2021 hasn’t quite started like many of us had hoped, yet amongst the chaos that the pandemic brings, lockdown life also opens up some opportunities. Less time socialising and commuting means more time to focus on ourselves. So why not use this time wisely to think about your gut health. . If you feel your intestines are out of sync, now might be the time to get to the bottom of it. Let’s re-think, re-set and re-start your digestion goals with a Health Plan.

RE-THINK Your Gut Health

Thank goodness for your gut, because without it, you’d have caught fire a long time ago. 600kcals of food without digestion and you’d be in hot water. And think of all those amazing vitamins and minerals you get from food to keep your tissues and organs healthy to the max. We’ve got to get them out of food somehow…

We eat food, chew it, break it down with enzymes, absorb the good stuff into the blood, push the ‘bad’ stuff along until eventually, out it goes, never to be seen again. However, how much goodness you manage to get depends on a whole host of things, and your gut can sometimes go wrong; not enough enzymes, compromised gut wall absorption, not enough acid, too much acid, plus food intolerances and allergies.

And then there’s the gut microbiome to keep healthy – that mass of bacterial wonder that produces vitamins, helps to maintain a healthy digestive system and even helps with weight management.
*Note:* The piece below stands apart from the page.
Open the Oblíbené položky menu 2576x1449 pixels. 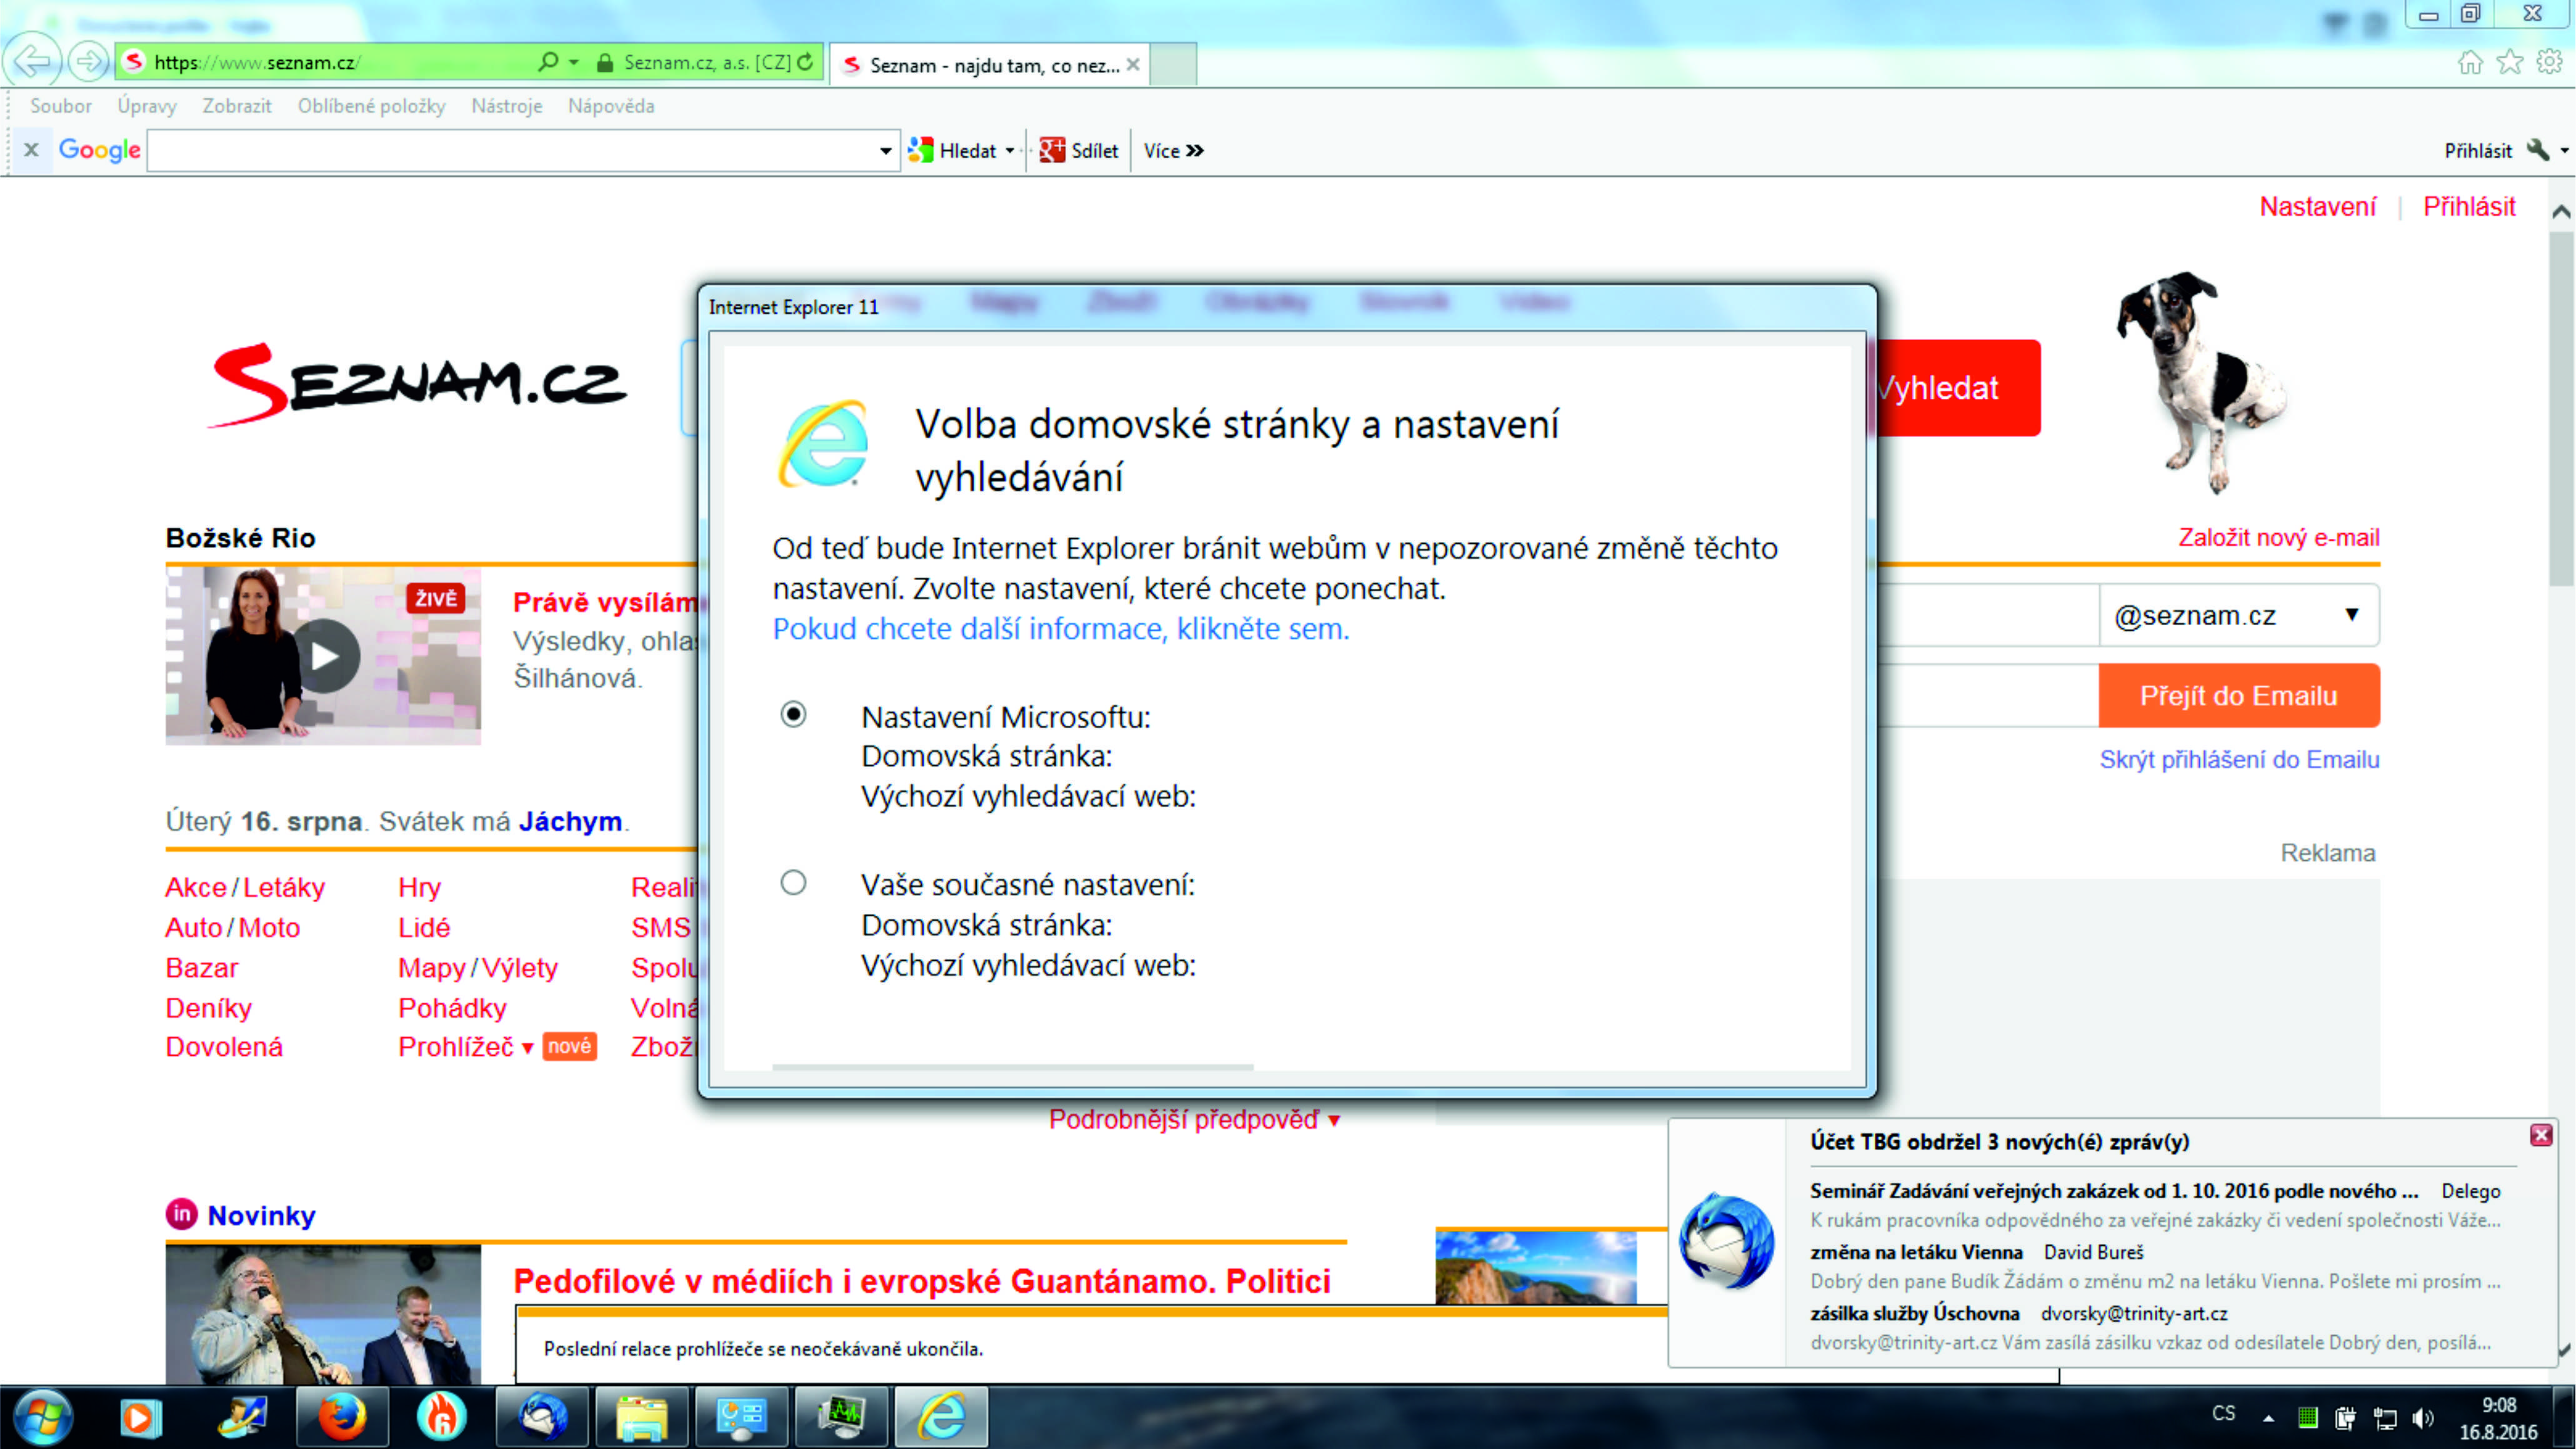pyautogui.click(x=371, y=106)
Ready to RE-SET and RESTART?

1.Nourish your gut

A wide and varied diet with plenty of fruits and vegetables not only ups your fibre intakes, but provides essential vitamins, minerals and phytonutrients. Make sure you’re eating plenty of wholefoods such as brown pasta, high quality protein, plenty of nuts and seeds and good sources of essential fatty acids; omega 3 and 6 from fish, nuts and seeds.

2.Ask an expert

If you suspect food might be troublesome for you, ask a registered nutritionist or dietician about food sensitivities, intolerances and allergies. These can result in gut disturbance, or even a feeling of being ‘one below par’. Your food diary might identify suspect foods, and you can talk about what you can do to remove these from your diet, replacing them with the helpful alternatives that you can find in your local health food store; Wheat free, gluten free, soya free, nut-free? There’s no need to go without your favourite foods and drinks these days.

3.Excellent Enyzmes!

Ever feel like you’re not quite digesting your food properly? Food repeating on you?  Digestive enzyme supplements are used with the first bite of food to help with food breakdown, starting in the mouth, and into the small intestine. They’re widely chosen by people who experience wind and bloating and are often recommended by nutritionists for this.

4.Brilliant Bacteria  

Live bacterial culture formulas have been around for decades, starting with Lactobacillus acidophilus and bifidobacteria. But there are now all kinds of products, from powders, capsules and tablets, that can help support the range and number of bacteria in your digestive tract. This helps to support your body’s own natural vitamin production, and your body’s immune system too – really important at the moment.

5.Check your stress

Prolonged stress can impact gut health in many ways; Stressed people often don’t eat properly, so your digestive system can be poorly nourished (which means the body is too)  Additionally blood flows away from the gut when in the ‘fight or flight’ response that occurs during stress. Stress might cause gut cramping, or even constipation as it becomes much less of a priority for the body and slows down. Supplements to help keep gut contents moving along might help; senna, and different forms of dietary fibre. Eat dark green leafy vegetables and plenty of soaked seeds. Exercise helps too.

6.Take your time

When you eat so that your body can kick-start the digestion process. Rest between mouthfuls. Need to slow down? Try chopsticks!

7.Keep a food diary

One of the best things that you can do when assessing your digestive system is to keep a food and lifestyle diary to see whether there are any patterns linked to how you feel, what you eat and how your gut responds. Write down as much information as you can. A nutritionist will find it really helpful.